Exercise instructions: Identify each line below that contains the word "logo", and copy it out.

-.-.-

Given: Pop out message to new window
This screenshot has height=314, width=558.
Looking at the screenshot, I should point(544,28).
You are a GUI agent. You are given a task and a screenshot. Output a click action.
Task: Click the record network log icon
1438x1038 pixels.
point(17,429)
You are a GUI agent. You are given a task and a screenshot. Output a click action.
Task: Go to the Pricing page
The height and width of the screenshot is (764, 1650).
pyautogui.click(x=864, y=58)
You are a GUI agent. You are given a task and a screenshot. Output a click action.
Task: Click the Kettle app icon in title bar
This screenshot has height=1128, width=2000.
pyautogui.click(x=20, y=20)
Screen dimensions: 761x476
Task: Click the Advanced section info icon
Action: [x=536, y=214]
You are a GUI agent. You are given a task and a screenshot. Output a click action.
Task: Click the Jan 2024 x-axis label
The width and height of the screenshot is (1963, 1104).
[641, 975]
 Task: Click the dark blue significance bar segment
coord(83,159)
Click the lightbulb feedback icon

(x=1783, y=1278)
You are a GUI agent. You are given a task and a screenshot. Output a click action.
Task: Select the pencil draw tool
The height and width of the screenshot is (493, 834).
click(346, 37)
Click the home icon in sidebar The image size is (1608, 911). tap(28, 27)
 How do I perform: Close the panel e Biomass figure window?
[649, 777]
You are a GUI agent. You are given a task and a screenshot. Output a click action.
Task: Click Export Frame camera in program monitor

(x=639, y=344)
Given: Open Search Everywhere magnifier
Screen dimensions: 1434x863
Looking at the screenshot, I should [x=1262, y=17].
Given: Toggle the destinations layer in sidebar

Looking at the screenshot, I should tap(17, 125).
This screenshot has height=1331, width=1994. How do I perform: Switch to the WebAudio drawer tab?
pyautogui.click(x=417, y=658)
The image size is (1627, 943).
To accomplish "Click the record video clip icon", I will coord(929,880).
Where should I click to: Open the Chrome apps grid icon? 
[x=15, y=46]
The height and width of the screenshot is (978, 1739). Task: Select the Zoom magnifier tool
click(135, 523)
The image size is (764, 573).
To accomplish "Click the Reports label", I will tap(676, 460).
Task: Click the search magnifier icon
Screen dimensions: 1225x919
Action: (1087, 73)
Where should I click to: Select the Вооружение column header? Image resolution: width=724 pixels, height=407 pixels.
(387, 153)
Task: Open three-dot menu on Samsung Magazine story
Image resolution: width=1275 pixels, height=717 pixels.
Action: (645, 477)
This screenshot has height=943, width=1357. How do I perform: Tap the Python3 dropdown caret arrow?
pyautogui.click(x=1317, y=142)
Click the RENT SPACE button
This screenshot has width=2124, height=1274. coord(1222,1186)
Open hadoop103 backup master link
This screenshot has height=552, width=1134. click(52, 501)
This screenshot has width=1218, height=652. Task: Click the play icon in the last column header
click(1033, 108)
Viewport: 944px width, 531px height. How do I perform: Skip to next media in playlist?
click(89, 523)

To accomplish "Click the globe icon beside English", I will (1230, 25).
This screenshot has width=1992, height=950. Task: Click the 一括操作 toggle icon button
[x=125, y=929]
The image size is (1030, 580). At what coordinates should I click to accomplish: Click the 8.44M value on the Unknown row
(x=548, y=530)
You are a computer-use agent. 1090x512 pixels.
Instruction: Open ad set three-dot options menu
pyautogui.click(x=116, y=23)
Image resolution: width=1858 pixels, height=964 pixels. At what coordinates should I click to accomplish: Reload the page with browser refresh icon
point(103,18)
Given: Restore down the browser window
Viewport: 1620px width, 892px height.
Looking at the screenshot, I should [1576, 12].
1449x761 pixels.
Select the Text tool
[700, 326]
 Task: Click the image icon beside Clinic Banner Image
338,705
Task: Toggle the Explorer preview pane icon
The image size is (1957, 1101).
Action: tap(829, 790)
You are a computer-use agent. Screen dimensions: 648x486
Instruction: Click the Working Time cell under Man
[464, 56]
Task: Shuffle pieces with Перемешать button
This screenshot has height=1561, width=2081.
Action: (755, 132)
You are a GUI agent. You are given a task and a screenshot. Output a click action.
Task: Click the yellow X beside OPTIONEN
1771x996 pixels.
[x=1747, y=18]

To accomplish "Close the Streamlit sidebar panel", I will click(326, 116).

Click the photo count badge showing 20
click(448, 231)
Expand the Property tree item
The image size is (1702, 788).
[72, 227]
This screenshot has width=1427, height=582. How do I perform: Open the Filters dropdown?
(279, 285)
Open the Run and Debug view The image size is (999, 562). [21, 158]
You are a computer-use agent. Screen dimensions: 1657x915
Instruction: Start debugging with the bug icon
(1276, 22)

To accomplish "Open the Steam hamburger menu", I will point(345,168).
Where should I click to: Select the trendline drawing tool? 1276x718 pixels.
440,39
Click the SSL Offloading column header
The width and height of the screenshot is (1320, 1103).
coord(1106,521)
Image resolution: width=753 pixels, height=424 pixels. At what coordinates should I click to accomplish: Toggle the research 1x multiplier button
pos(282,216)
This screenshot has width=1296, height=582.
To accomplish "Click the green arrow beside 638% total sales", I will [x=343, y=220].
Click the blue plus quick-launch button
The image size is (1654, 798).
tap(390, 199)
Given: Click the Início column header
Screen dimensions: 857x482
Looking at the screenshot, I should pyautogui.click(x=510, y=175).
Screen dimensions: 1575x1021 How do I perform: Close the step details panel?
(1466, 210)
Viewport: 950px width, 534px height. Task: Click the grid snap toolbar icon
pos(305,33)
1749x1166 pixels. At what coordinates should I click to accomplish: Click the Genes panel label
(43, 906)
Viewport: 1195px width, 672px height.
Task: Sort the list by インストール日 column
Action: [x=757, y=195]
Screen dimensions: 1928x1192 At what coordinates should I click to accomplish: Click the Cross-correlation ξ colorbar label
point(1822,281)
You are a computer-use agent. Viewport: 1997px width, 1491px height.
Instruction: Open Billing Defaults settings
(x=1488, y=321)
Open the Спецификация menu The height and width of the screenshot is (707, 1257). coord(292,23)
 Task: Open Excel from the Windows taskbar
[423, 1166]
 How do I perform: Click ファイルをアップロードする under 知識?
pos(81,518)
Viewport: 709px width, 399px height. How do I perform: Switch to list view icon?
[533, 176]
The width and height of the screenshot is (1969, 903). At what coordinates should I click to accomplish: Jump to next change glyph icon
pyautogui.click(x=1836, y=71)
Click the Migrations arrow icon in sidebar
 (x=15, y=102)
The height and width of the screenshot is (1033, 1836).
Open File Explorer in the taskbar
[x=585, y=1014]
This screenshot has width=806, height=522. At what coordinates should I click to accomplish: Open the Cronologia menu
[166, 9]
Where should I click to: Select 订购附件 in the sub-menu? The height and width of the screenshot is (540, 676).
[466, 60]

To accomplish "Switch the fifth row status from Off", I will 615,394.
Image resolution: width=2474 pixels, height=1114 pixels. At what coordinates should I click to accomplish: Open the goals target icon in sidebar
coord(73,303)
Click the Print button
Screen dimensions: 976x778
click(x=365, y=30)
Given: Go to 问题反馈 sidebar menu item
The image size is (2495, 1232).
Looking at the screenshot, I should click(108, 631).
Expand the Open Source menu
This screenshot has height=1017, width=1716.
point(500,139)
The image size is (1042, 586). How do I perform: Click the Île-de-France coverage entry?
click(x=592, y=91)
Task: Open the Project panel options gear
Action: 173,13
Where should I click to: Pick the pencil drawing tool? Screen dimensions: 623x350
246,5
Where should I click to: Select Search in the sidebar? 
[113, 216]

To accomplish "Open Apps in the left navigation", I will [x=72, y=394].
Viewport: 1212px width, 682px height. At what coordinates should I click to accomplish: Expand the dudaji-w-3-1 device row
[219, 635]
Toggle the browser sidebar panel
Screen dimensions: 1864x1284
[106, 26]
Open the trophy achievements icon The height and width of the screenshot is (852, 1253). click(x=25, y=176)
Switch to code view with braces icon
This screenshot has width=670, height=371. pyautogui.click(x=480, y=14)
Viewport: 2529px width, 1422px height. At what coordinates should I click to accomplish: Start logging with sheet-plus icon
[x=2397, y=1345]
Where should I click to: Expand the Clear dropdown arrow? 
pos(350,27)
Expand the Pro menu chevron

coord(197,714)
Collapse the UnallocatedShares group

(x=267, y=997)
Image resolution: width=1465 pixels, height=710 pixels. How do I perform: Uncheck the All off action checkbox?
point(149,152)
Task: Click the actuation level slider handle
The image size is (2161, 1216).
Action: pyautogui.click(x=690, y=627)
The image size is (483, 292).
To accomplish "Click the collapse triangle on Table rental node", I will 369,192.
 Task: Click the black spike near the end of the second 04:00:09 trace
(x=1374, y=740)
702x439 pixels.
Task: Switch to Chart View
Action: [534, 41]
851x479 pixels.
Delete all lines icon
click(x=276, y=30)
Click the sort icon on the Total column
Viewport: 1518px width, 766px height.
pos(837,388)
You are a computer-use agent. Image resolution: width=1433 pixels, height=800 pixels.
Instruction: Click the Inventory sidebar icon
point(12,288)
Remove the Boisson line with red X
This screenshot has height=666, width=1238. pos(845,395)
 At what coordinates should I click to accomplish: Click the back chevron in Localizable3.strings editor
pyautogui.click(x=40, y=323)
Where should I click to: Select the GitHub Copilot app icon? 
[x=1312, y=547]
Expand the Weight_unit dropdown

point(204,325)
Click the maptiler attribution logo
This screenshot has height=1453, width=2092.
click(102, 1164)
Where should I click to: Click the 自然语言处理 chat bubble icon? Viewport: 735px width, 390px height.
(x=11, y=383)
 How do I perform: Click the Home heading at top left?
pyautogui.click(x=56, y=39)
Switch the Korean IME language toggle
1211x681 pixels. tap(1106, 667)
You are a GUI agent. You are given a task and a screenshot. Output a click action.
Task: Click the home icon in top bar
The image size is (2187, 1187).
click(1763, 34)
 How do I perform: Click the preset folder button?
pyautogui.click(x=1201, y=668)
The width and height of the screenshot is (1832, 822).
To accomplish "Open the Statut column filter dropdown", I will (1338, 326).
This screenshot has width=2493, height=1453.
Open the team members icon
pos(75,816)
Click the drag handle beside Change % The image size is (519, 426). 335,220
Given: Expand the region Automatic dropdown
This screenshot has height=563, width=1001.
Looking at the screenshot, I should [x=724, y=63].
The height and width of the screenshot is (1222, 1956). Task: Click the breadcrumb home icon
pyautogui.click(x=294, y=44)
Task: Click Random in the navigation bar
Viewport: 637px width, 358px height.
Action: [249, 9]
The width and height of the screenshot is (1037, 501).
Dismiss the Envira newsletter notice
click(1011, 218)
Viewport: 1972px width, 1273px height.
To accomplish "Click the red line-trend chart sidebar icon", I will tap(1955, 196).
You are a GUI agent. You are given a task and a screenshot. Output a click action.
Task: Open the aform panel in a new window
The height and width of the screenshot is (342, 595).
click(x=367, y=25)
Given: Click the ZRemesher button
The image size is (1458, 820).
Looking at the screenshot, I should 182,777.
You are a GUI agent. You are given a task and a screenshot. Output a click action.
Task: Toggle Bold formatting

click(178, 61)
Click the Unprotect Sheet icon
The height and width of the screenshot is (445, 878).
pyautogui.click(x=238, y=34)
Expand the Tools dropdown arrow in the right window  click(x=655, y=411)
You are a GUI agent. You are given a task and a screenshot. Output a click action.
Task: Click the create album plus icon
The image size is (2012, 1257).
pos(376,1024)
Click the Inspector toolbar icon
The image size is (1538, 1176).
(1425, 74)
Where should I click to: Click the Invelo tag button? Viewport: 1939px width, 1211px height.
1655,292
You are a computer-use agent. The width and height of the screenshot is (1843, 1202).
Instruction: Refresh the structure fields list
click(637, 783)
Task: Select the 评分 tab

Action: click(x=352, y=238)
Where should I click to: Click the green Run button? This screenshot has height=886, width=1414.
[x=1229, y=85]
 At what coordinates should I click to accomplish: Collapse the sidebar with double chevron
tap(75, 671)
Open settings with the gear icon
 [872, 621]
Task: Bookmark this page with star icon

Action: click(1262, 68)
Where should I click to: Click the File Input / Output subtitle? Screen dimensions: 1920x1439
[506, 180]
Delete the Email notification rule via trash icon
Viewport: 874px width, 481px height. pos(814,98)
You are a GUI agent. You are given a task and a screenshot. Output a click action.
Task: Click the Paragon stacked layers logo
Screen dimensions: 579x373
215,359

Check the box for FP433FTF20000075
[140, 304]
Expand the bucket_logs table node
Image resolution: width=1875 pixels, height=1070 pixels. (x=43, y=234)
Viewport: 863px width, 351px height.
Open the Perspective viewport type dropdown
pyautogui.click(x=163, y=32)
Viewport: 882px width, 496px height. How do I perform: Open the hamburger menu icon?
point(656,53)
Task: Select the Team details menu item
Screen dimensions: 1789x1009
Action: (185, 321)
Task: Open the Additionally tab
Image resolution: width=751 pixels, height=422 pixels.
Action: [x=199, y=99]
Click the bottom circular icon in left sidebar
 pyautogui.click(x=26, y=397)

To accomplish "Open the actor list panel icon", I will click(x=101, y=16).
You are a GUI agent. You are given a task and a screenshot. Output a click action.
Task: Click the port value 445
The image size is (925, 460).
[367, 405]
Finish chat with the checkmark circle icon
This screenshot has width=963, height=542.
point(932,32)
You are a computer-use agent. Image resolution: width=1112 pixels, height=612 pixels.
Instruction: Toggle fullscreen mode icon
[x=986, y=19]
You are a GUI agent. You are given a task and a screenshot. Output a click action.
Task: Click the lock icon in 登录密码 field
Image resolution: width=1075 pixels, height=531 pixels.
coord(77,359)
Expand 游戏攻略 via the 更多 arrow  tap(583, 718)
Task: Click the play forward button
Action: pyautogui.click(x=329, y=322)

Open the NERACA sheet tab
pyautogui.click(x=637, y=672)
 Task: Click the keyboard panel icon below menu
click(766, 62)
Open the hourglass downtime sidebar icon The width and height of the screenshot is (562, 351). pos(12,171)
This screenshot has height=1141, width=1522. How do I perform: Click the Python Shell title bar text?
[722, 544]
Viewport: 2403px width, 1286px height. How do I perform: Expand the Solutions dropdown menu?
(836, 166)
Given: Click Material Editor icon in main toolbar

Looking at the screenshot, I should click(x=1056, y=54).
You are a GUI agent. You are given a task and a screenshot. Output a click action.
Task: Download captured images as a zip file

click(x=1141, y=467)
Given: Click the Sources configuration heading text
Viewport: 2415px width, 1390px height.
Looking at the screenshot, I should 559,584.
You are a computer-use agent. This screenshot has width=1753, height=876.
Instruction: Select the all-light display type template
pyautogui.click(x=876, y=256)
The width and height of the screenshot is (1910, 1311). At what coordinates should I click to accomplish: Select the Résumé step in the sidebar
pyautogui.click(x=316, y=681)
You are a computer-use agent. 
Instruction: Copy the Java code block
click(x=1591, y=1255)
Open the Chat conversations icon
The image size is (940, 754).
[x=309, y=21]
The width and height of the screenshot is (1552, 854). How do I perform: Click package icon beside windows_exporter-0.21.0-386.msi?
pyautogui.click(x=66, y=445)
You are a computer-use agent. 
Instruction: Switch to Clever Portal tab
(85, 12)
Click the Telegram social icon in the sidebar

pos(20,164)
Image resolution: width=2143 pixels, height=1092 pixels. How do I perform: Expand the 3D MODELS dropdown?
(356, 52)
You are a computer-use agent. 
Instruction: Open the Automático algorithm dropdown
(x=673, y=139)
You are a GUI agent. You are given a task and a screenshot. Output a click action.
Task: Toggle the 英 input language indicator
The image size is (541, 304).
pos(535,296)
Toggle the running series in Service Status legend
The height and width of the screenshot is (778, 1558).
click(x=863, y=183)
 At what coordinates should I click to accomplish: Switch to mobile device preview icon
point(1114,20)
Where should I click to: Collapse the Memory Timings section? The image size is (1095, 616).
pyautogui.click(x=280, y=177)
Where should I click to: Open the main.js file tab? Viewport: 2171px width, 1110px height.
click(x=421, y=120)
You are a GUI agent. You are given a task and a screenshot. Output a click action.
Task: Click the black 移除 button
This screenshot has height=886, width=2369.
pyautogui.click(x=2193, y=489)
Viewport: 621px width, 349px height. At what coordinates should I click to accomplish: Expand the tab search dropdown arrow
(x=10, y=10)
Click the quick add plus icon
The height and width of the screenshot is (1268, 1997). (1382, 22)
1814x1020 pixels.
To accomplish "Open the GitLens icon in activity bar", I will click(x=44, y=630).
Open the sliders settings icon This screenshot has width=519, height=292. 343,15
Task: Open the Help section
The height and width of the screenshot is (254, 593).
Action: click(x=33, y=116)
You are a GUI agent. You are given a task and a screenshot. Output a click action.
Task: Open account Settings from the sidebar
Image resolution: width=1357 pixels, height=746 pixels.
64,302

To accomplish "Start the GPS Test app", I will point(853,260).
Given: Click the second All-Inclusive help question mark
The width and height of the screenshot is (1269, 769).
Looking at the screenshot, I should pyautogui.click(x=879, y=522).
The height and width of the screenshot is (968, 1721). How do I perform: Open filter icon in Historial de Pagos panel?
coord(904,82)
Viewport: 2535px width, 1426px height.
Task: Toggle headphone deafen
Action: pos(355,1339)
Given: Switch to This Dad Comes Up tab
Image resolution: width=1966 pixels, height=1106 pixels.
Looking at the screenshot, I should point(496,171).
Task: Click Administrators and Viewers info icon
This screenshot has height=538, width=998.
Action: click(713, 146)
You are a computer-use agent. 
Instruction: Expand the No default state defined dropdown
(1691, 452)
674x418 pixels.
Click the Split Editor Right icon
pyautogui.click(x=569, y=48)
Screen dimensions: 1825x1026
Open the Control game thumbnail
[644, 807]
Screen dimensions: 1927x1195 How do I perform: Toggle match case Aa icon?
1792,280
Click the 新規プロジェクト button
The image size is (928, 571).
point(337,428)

-.-.-

Answer for the task:
Click the maptiler attribution logo
Task: Click the Paragon stacked layers logo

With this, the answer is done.